- _WHAT THE TASK REQUIRES_
Restate word for word the lines that begin the listing and end with the line holding "You are a computer-use agent. This".

(LISTED ENTRIES)

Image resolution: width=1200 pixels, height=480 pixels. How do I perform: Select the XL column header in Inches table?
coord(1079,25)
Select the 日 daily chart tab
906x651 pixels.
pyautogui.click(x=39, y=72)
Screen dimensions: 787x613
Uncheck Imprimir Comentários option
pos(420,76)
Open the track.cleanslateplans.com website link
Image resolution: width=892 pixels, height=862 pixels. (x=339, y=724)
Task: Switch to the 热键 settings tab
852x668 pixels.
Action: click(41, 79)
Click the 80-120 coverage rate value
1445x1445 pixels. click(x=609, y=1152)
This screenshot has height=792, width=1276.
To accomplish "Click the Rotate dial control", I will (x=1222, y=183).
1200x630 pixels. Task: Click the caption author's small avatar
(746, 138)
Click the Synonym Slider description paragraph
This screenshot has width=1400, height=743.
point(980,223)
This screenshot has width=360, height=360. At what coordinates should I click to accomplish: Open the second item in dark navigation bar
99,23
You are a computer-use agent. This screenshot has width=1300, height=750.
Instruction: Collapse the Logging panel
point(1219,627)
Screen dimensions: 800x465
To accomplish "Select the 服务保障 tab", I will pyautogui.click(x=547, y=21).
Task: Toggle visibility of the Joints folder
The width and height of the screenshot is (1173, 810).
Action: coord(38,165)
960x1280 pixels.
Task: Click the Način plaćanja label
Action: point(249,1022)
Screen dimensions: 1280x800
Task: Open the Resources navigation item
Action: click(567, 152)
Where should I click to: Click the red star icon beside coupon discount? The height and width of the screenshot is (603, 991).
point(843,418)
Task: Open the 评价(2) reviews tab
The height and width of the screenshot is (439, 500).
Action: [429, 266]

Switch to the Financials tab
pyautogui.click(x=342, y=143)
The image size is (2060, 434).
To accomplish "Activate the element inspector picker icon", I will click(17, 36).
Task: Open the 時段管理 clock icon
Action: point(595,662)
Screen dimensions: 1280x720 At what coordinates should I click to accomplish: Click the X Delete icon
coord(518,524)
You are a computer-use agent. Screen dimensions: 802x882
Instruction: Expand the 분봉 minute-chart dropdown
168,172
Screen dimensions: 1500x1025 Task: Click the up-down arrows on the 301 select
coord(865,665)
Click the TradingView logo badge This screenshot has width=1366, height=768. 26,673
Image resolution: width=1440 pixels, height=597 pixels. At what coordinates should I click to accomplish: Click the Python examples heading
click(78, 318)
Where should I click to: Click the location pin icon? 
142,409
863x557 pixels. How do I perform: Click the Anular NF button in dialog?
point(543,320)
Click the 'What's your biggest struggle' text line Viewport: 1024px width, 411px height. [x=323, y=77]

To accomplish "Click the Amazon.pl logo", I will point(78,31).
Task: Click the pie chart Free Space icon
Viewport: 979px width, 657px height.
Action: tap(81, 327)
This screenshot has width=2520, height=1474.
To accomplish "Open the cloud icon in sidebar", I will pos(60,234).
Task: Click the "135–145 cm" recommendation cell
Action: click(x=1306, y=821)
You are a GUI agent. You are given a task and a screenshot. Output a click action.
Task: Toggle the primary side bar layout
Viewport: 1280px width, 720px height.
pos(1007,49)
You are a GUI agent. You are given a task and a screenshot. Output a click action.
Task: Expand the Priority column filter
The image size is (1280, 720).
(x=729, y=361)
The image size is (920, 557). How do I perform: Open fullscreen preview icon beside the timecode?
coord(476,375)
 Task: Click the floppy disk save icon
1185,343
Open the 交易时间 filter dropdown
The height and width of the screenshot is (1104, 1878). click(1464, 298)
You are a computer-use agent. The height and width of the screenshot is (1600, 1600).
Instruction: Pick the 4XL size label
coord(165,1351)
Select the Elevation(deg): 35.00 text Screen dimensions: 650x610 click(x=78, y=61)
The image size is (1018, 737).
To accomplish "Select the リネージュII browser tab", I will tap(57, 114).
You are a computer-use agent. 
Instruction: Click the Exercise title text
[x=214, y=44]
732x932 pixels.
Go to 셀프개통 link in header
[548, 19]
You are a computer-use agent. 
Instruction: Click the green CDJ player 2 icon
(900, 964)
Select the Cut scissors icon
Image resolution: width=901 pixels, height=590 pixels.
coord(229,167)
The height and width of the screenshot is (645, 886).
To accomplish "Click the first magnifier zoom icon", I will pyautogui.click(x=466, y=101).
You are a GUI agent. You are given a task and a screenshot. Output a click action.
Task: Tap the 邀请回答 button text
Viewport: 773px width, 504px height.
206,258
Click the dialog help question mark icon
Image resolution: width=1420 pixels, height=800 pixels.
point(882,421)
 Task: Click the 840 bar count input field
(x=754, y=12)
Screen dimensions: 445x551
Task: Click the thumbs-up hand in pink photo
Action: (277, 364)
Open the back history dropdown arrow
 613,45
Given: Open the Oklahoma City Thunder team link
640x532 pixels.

(End LISTED ENTRIES)

- _SOLUTION FOR THIS EXERCISE_
Image resolution: width=1200 pixels, height=480 pixels. How do I perform: Select the XL column header in Inches table?
coord(1079,25)
Select the 日 daily chart tab
906x651 pixels.
pyautogui.click(x=39, y=72)
Screen dimensions: 787x613
Uncheck Imprimir Comentários option
pos(420,76)
Open the track.cleanslateplans.com website link
Image resolution: width=892 pixels, height=862 pixels. (x=339, y=724)
Task: Switch to the 热键 settings tab
852x668 pixels.
Action: click(41, 79)
Click the 80-120 coverage rate value
1445x1445 pixels. click(x=609, y=1152)
This screenshot has height=792, width=1276.
To accomplish "Click the Rotate dial control", I will (x=1222, y=183).
1200x630 pixels. Task: Click the caption author's small avatar
(746, 138)
Click the Synonym Slider description paragraph
This screenshot has width=1400, height=743.
point(980,223)
This screenshot has width=360, height=360. At what coordinates should I click to accomplish: Open the second item in dark navigation bar
99,23
You are a computer-use agent. This screenshot has width=1300, height=750.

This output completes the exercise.